Design of similarity check

Coming back to the similarity function, the second problem that I ran into was related to the design of how it would exactly work. To begin with, I used fuzzy string comparison functions from this amazing library called fuzzywuzzy. Now, what the program does is that it converts the nested list structure to individual strings. Once we have the incoming note string and the list of strings for the existing notes, it runs them through the fuzzy algorithm and returns scores that quantify the similarity. Finally, based on a certain threshold, it ignores or adds the new notes. I built a basic prototype of similarity function and the results were good enough, to start with. Although upon discussion with my mentors I discovered a lot of new issues and improvements.

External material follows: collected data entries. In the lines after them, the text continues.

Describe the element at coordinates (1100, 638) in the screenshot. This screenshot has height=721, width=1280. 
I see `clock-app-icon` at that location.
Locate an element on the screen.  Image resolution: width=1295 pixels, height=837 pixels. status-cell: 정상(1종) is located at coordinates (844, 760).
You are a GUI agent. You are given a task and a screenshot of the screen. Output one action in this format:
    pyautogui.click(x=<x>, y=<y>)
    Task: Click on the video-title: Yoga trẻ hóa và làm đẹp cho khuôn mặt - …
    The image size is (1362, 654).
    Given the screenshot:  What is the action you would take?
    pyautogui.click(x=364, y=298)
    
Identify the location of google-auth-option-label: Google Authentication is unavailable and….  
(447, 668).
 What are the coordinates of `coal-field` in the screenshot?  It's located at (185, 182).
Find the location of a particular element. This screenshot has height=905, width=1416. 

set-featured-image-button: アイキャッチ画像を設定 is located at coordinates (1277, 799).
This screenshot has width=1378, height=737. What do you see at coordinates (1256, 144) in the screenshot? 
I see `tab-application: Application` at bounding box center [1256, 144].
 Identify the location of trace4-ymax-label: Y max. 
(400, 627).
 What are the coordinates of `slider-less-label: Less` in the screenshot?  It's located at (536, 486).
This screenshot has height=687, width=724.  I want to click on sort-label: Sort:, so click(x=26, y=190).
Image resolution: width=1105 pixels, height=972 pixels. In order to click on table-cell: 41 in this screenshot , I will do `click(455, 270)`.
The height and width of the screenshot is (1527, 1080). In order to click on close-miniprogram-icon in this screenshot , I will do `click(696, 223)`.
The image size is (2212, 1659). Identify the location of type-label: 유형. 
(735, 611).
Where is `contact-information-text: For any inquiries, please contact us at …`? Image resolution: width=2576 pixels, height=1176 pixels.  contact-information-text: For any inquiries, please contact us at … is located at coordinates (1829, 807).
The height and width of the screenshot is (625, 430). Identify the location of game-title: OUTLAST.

One major issue with the fuzzy algorithm is that in the case of small commit messages it might give really ambiguous answers and thus can’t be trusted. One basic case can be related to bug fixes, where small commit messages are quite normal. To tackle the problem, in this case, we use a simple regex that basically searches for an issueNNNN pattern in the commit message and once found, it searches for the same number of the existing files. I used this website called regex101.com to build a good enough pattern for this purpose. This way we can straight away ignore already existing bug fixes. Also, we put a threshold on the string length before which we would avoid de-duplication. This is somewhat a brute force but it works for now.

I have sent an RFC patch to the mailing list of mercurial based on the similarity function, where we will discuss further issues and developments related to it. This is a time consuming yet very important part of the extension and would be a major breakthrough once successfully implemented.

Meanwhile you can look at the patches that I have submitted here. That’s all for now!